Vaden made an early impression on his defensive back mates when he made the change. Vaden spent the last few seasons competing against guys like Tyree Simmons in practice, they already knew what he could bring to them as an athlete.


“They moved him over for a reason cuz they have seen it in them…and he’s been proving them right,” Simmons said. “Vaden is balling, he’s been letting everyone that just because he’s not on offense anymore he can’t hang with the defense guys.”

Plenty of players have a chance to fill in at corner, but depth is a concern at safety. Braylin Scott, who played in every game last season, has been working alongside Schlager, but behind them remains a question mark. Juco transfer Houston Haynes is another first-year player who could see significant playing time at that safety position.

For players like Schlager, the opportunities presented this year are something new. The last few years competition for the secondary positions has been “open”, but everyone knew who was going to be playing the major roles. Now, for the first time in a few years, everything is up in the air.

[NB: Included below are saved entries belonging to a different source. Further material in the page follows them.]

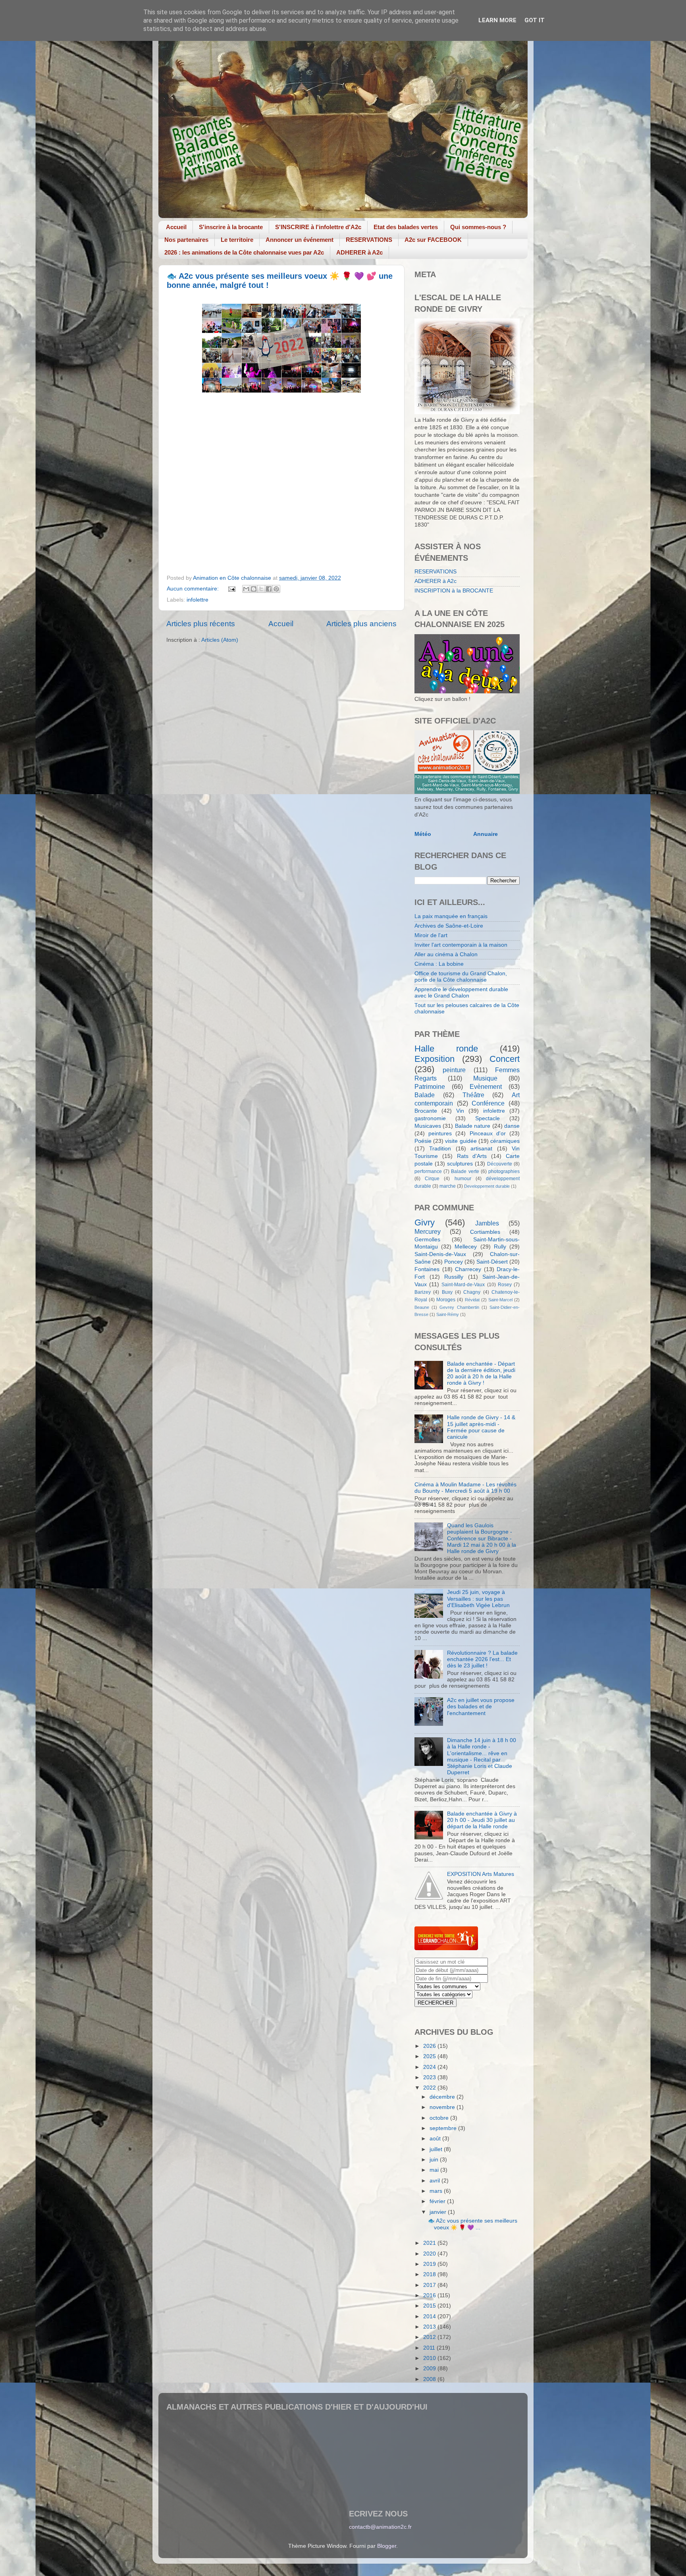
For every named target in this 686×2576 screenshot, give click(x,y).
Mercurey (427, 1231)
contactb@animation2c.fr (380, 2527)
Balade (424, 1094)
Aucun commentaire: (193, 589)
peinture (454, 1069)
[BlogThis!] (254, 589)
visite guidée (460, 1141)
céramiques (505, 1141)
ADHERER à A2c (359, 252)
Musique (485, 1078)
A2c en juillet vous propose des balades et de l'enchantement (480, 1706)
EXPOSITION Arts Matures (480, 1874)
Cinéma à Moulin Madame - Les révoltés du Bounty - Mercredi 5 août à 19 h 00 (465, 1488)
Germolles (427, 1240)
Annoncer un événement (299, 239)
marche (447, 1186)
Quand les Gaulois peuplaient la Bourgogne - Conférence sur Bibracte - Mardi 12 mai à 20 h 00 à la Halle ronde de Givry (481, 1538)
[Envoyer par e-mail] (246, 589)
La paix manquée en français (451, 916)
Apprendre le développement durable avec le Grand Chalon (461, 992)
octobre (440, 2118)
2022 (430, 2088)
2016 (430, 2295)
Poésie (423, 1141)
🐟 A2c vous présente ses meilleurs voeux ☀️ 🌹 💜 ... (472, 2224)
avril (435, 2181)
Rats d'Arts (472, 1156)
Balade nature (472, 1126)
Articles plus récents (200, 623)
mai (435, 2170)
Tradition (440, 1149)
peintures (440, 1134)
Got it (534, 20)
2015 (430, 2306)
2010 (430, 2358)
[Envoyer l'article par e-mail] (231, 589)
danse (512, 1126)
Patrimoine (429, 1086)
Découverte (499, 1164)
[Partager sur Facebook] (269, 589)
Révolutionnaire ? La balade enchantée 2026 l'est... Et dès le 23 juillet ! (482, 1659)
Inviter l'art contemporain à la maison (460, 945)
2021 (430, 2243)
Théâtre (473, 1094)
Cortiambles (485, 1232)
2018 (430, 2274)
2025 (430, 2056)
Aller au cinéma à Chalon (446, 954)
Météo (422, 834)
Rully (500, 1247)
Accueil (176, 227)
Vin (460, 1111)
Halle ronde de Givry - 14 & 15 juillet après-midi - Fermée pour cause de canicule (481, 1427)
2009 (430, 2368)
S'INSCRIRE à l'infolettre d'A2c (318, 227)
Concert (504, 1059)
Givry (424, 1222)
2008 (430, 2379)
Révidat (472, 1299)
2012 (430, 2337)
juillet (437, 2149)
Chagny (471, 1292)
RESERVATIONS (369, 239)
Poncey (453, 1262)
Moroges (445, 1299)
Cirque (432, 1178)
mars (437, 2191)
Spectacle (487, 1118)
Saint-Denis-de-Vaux (440, 1254)
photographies (504, 1171)
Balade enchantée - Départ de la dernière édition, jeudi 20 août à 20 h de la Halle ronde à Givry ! (481, 1373)
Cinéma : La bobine (439, 964)
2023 (430, 2077)
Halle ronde (446, 1049)
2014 (430, 2316)
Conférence (488, 1103)
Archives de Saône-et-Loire (448, 926)
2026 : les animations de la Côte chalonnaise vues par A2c (244, 252)
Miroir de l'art (430, 935)
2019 (430, 2264)
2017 (430, 2285)
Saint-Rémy (447, 1314)
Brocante (425, 1111)
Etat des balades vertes (406, 227)
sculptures (460, 1164)
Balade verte (465, 1171)
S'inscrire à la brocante (231, 227)
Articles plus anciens (361, 623)
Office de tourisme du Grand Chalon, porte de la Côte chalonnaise (460, 977)
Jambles (487, 1223)
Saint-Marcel (500, 1299)
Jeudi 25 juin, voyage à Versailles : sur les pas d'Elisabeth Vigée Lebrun (478, 1598)
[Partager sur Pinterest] (276, 589)
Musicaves (427, 1126)
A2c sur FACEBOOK (433, 239)
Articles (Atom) (219, 640)
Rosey (505, 1284)
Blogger (386, 2546)
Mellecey (466, 1247)
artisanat (481, 1149)
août (436, 2139)
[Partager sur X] (261, 589)
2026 (430, 2046)
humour (463, 1178)
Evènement (486, 1086)
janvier (439, 2212)
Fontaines (426, 1269)
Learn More (497, 20)
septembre (444, 2128)
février (438, 2201)
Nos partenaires (186, 239)
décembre (443, 2097)
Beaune (421, 1307)
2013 (430, 2327)
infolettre (197, 600)
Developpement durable (487, 1186)
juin (435, 2160)
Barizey (422, 1292)
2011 (430, 2348)
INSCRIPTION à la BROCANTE (453, 591)
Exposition (434, 1059)
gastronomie (430, 1118)
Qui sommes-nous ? (478, 227)
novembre (443, 2107)
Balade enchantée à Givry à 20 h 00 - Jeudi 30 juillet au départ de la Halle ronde (482, 1820)
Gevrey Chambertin (459, 1307)
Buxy (447, 1292)
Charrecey (468, 1269)
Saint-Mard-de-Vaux (463, 1284)
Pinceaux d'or (488, 1134)
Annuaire (485, 834)
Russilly (453, 1277)
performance (428, 1171)
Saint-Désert (492, 1262)
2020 (430, 2254)
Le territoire (237, 239)
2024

The wide-open competition is working to make the unit better as a whole. Everyone knows they have a chance to play this year. They are all playing their best ball to stand out from one another.

“I mean when there is competition everyone gets better,” Schlager said. “It’s not just two people set in stone working and trying to get better on their own. When you have someone underneath you pushing it makes it fun and makes it that much more exciting and that much more competitive.”

Though everybody is competing, one thing is still for sure. They are a work in progress. Schlager made the comment after day five of practice that they are nowhere near where they want to be, and frankly nowhere near where they should be.

For the last few years, the secondary unit was something to count on. Now, inexperience and youth are the norm at camp in the defensive backfield.

They all have a chance to make a name for themselves. It is just going to take time to find out what kind of  name it will be.